I've seen a fair amount of evidence online (videos, blogs etc) describing how Neo4j performs very well when scaling up data volumes on a single machine, partly because relationships (edges) between data items can be followed directly instead of indirectly via FKs as in relational systems, and Neo4j's ACID transaction support is a real bonus in the NoSQL world. But to what extent is it amenable to scaling out across multiple servers in the way that Hadoop or MongoDB allow? How far is it possible to achieve high performance across multiple servers, given the fact that your data will inevitably have dependencies that cross machine boundaries, affecting how your transactions are managed?
I can see potential for Neo4j in some applications in my workplace, where we currently have a lot of relationships between tables on a strictly 3NF (unfortunately!) relational database that require lots of joins, because those relationships are expensive to traverse and Neo4j would make that process much more efficient. But I'm not clear on how far it would be possible to scale that solution out if the need arose, especially as the general trend is away from scaling up on big expensive kit and towards scaling out on cheaper servers.
Scaling graphs horizontally in terms of storage (data sharding) is a hard problem. Traversing graph with the cost of network hop for a relationship can quickly become too expensive.
So in those terms, Neo4j will not compete with likes of Hadoop in the near future.
What Neo4j does provide is a very intelligent caching engine (both JVM heap caching and off-memory caching), which should speed things significantly if entire data set can fit into memory.

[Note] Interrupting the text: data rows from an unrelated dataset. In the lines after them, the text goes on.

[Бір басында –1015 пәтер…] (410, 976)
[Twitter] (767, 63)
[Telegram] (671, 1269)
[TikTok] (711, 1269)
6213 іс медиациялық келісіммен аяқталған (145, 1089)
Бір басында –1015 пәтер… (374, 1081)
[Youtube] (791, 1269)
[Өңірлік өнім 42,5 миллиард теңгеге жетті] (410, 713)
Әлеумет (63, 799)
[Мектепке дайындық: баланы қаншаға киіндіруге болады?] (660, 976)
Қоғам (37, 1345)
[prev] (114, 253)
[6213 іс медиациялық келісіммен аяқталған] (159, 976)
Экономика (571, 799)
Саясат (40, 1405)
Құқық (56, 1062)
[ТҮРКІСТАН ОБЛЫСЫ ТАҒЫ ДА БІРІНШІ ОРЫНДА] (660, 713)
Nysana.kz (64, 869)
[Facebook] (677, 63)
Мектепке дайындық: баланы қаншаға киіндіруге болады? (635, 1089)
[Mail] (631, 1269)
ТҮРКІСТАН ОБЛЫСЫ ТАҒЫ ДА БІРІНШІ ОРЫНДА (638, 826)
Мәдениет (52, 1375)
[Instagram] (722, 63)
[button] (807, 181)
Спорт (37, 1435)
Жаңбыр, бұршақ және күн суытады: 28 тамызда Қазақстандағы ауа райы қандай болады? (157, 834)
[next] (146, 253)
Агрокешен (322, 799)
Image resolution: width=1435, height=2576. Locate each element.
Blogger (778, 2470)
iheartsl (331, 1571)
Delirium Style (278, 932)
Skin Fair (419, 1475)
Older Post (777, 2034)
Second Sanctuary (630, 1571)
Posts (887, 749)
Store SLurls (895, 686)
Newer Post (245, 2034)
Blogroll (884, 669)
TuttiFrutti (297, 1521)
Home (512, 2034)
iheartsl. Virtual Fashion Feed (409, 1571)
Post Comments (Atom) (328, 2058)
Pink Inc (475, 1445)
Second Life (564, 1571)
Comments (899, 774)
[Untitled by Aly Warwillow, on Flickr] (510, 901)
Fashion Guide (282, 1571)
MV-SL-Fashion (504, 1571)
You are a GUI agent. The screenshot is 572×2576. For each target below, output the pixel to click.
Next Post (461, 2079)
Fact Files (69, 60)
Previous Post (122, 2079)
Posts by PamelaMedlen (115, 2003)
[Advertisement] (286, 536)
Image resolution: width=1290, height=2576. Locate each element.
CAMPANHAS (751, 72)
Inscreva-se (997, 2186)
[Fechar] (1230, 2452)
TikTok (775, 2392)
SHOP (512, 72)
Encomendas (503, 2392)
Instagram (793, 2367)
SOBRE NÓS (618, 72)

For cases where data is larger then the amount of memory available, you can run Neo4j in a clustered master-slave setup. Each node (master and slave) will have the entire copy of the data, but by smart routing within your application you keep different data sets cached on different nodes, making traversals scalable on large data sets.
In addition, code Neo4j data structures are very small - 9 bytes for a node and 33 bytes for a relationships - which means that you can fit billions of nodes and relationships in a standard server RAM memory for example. It is properties that add size to the data - and if you are after core traversal performance, you can store only minimal amount of information in Neo4j and use other storage system for persist other data - this is what polyglot persistence i all about.
Thanks again, Aleksa. It sounds like server-based Neo4j would probably be fine for some of our applications, and I like the idea of polyglot persistence using the right DB for the right kind of data. Just need to persuade my bosses...